Each agent receives the game rules and must produce a single fixed build. The prompt provides basic mechanics but no formulas, no meta-information, and no structured output format.
Raw strategic reasoning from minimal information. Can the LLM infer good stat allocations from qualitative descriptions alone?
LLM average win rate: 37.5%
Baselines outperform most LLMs. SmartAgent (#1) dominates.
Same game, same simulator, but the prompt includes: exact damage/HP formulas, meta-information about matchup archetypes, structured JSON output format, and adaptation between games in a series.
Whether LLMs can leverage explicit formulas and structured guidance to make near-optimal decisions.
LLM average win rate: 89.75%
LLMs dominate baselines. gpt-5.2-codex (#1) at BT 1.0.
| Component | T001 | T002 |
|---|---|---|
| Damage Formulas | "Higher ATK deals more damage" | base_dmg = atk - 1 |
| HP Formula | "More HP means more health" | max_hp = 50 + hp * 10 |
| Meta Information | None | Archetype descriptions, matchup tips |
| Output Format | Free text | Structured JSON |
| Adaptation | None (fixed build) | Can adapt between games |
Agents receive information about the current meta (popular builds, dominant strategies) and must adapt. Tests whether LLMs can reason about population-level dynamics and find counter-strategies.
PLANNEDAgents can call the simulator as a tool to test builds before committing. Tests whether LLMs can effectively use computational tools for hypothesis-driven optimization.
PLANNEDWhich T002 components matter most? Five variants isolate individual contributions.

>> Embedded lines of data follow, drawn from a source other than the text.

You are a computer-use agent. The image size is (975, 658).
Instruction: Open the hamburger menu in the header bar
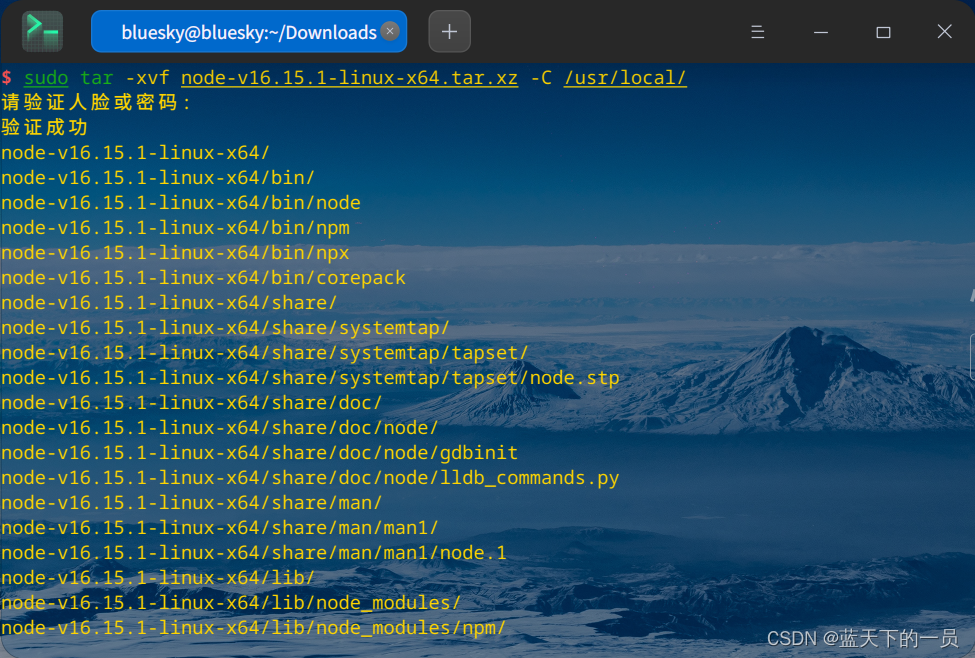click(x=757, y=31)
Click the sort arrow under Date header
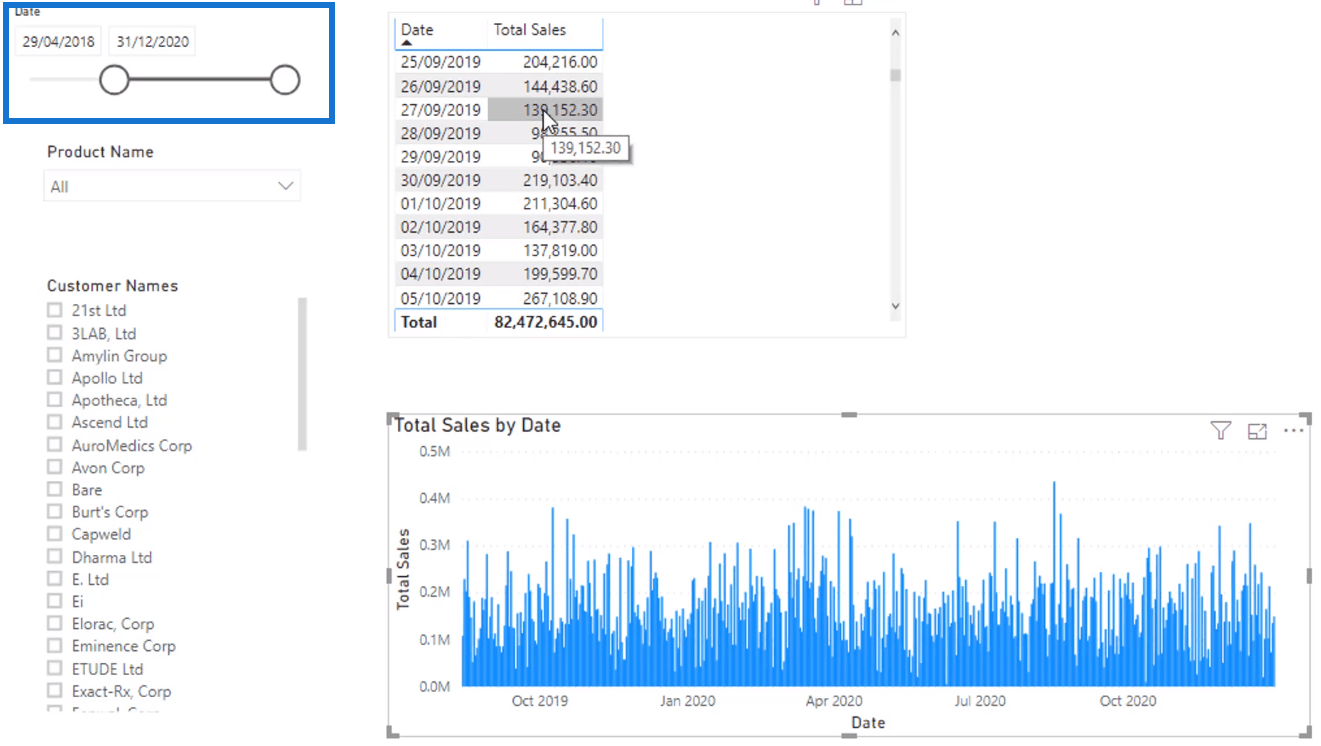1321x746 pixels. [407, 44]
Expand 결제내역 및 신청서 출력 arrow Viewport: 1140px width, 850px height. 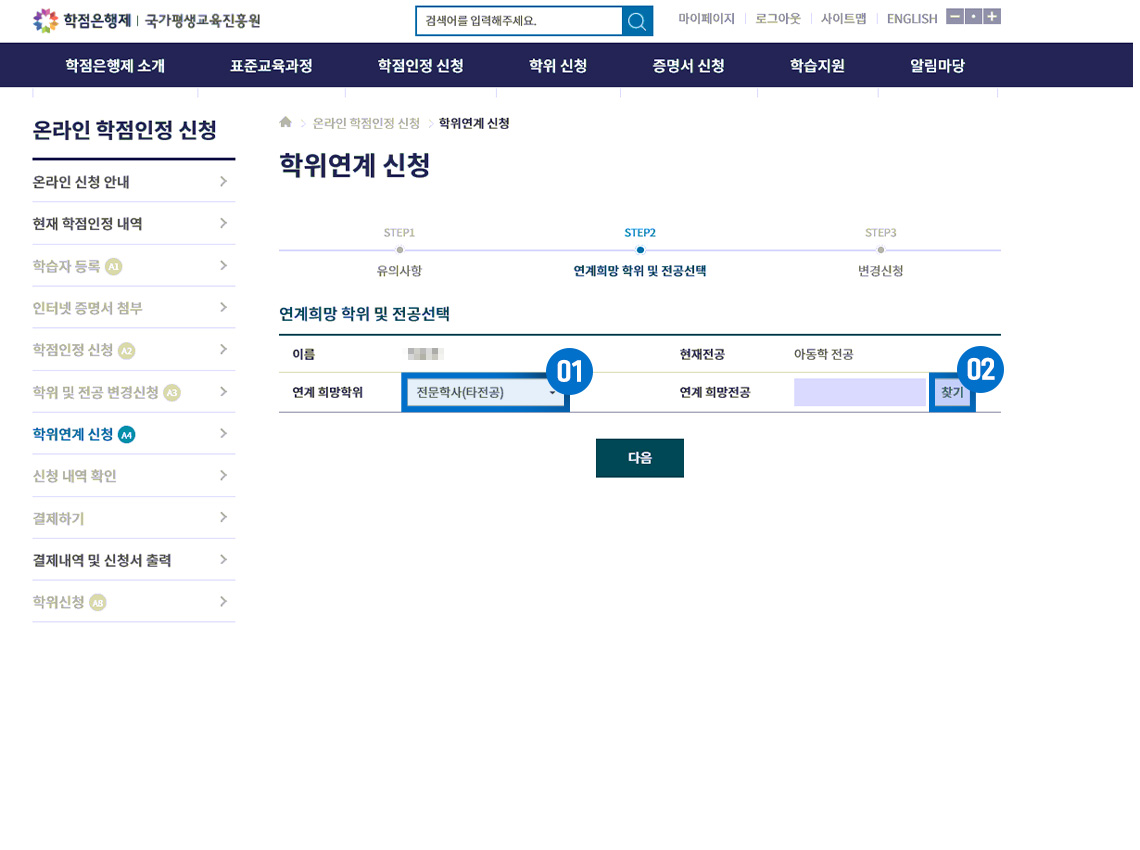[x=223, y=560]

| Variant | Description | Components Included |
|---|---|---|
| formulas-only | Add exact formulas to T001 | +formulas |
| meta-only | Add meta-info to T001 | +meta |
| adaptation-only | Add between-game adaptation | +adapt |
| structured-output-only | Add JSON output format | +json |
| formulas-no-meta | T002 minus meta-info | +formulas +json +adapt |